- _GOAL OF THE EXERCISE_
Scan the data below for the string "agent". Copy every line where it appears.
[[ EXTRACTED RECORDS open ]]
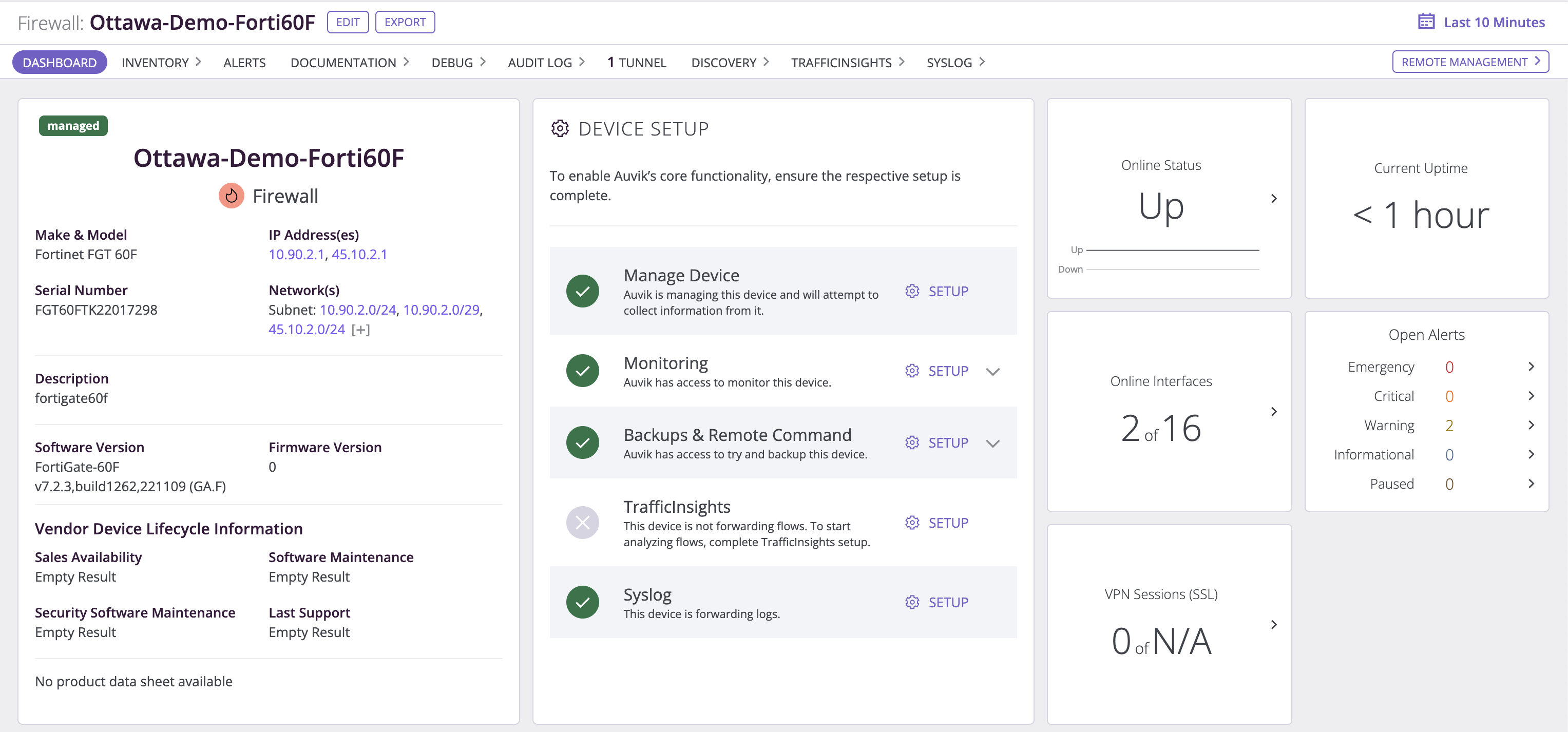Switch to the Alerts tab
[[ EXTRACTED RECORDS closed ]]
[[ EXTRACTED RECORDS open ]]
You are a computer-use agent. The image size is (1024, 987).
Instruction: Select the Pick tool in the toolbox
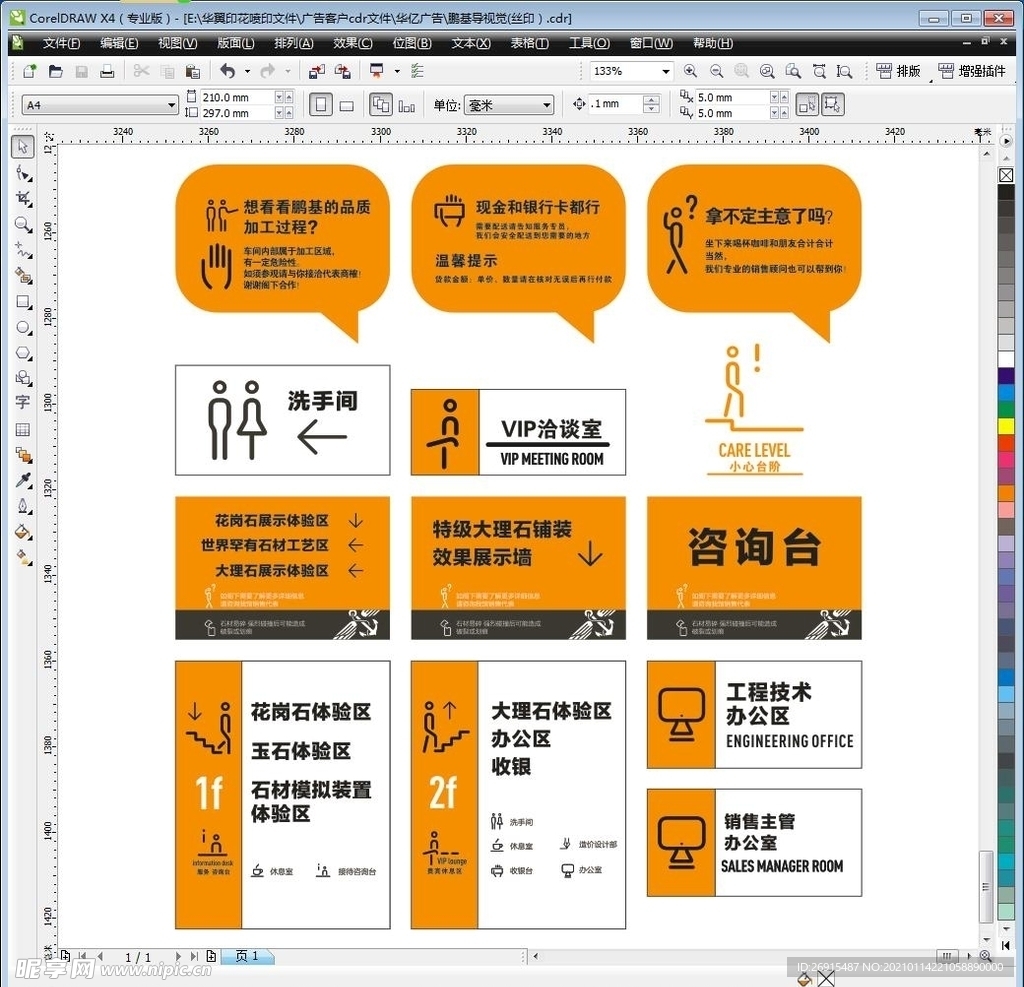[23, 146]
[[ EXTRACTED RECORDS closed ]]
[[ EXTRACTED RECORDS open ]]
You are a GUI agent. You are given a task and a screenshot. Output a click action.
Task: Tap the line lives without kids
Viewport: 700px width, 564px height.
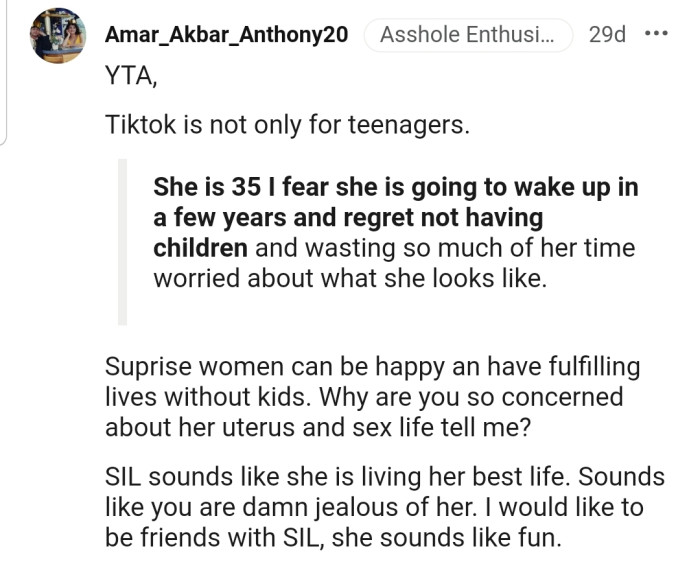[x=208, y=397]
[[ EXTRACTED RECORDS closed ]]
- _RESPONSE BOX_
You are a computer-use agent. The image size is (1024, 987).
You are a GUI agent. You are given a task and a screenshot. Output a click action.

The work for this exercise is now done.